## [Selection]

-------------------------

Yeah, so it's around about 800,000-850,000-ton capacity for a one-plant operation. So we are—that's what we're geared towards at full rates. That's what you would have, and we'll give guidance on the run rate for the one-plant operation in January when we come out with our new guidance for 2025.

Joel Jackson (Senior Analyst)

Rich, are there some dyssynergies from only running one plant, like some fixed cost absorption?

Rich Sumner (CEO)

No.

Joel Jackson (Senior Analyst)

No? Okay. Thanks.

Rich Sumner (CEO)

No, Joel, we took the difficult decision here to revise or optimize our operating structure, which included the size of the employee base there. So we have 70 people that were restructured during the quarter. So we took that difficult decision. And those are talented and dedicated people that we lost during the quarter. And we've also optimized the capital programs down to one plant. And so when we look at the impact of the cost base, operating cost base, as well as the capital flows, from an earnings and cash flow perspective, it's not a huge impact because we were already so low running a two-plant operation with gas to only support about 1 million to 1.1 million tons.

Joel Jackson (Senior Analyst)

Thank you.

Operator (participant)

Your next question comes from Steve Hansen with Raymond James. Your line is open.

Steve Hansen (Managing Director and Equity Analyst)

Yeah. Good morning, guys. Thanks for the time. Just curious, Rich, about some of the gas procurement activity you've undertaken here recently. Has there been a shift in the market dynamics there that made you want to go after additional gas? Is it just something that's come to fruition this quarter after a long period of effort? Maybe just give us some backdrop in terms of why now and anything around the cost structure would be helpful. Thanks.

Rich Sumner (CEO)

-------------------------

## [Source data]
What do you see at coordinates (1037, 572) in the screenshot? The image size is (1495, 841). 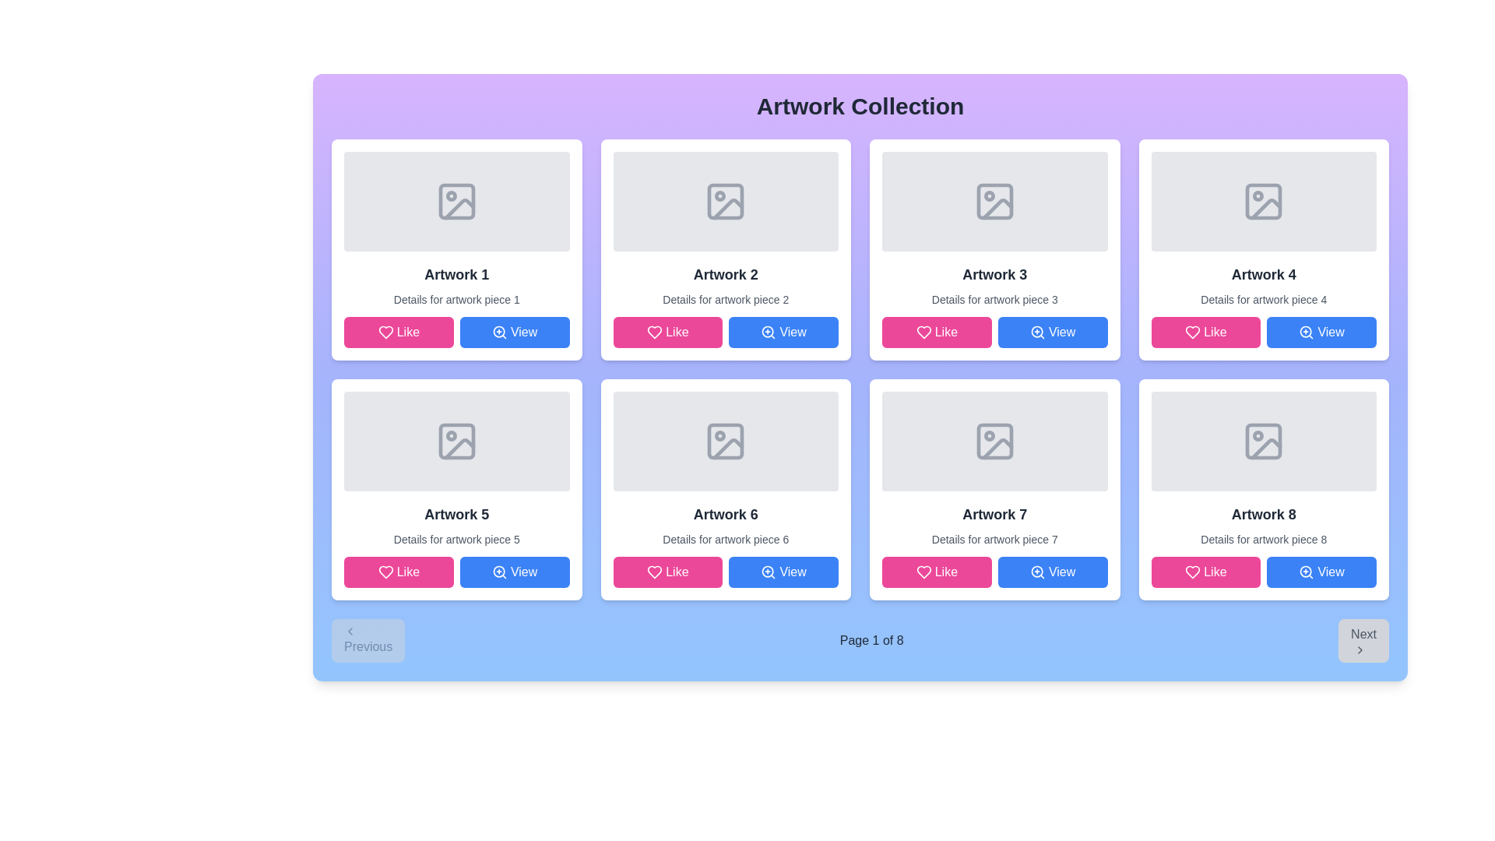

-------------------------

## [Tasks]
A – Rewrite the paragraph of the transcript beginning "No, Joel, we took the difficult decision" as a bulleted list that keeps its main facts.
B – Return the passage of the transcript starting at "No? Okay. Thanks." and ending at "Operator (participant)", copied word for word.
C – State whether each statement agrees with the transcript, answering yes or no and quoting the words that decide it: (i) Seventy people were restructured during the quarter. (ii) Guidance on the one-plant run rate will be given in March. (iii) The CEO agreed that running only one plant causes dyssynergies such as fixed cost absorption.
Answer from the transcript alone, not from the data.

## [Results for the exercise]
A –
- The company made the difficult decision to revise or optimize its operating structure, including the size of its employee base.
- Seventy talented and dedicated people were restructured during the quarter.
- Capital programs were optimized down to one plant.
- The effect on the operating cost base and capital flows is not large from an earnings and cash flow perspective. The two-plant operation was already running low, with gas to support only about 1 million to 1.1 million tons.

B –
No? Okay. Thanks.

Rich Sumner (CEO)

No, Joel, we took the difficult decision here to revise or optimize our operating structure, which included the size of the employee base there. So we have 70 people that were restructured during the quarter. So we took that difficult decision. And those are talented and dedicated people that we lost during the quarter. And we've also optimized the capital programs down to one plant. And so when we look at the impact of the cost base, operating cost base, as well as the capital flows, from an earnings and cash flow perspective, it's not a huge impact because we were already so low running a two-plant operation with gas to only support about 1 million to 1.1 million tons.

Joel Jackson (Senior Analyst)

Thank you.

Operator (participant)

C –
(i) Yes: "So we have 70 people that were restructured during the quarter."
(ii) No: "we'll give guidance on the run rate for the one-plant operation in January"
(iii) No: "No."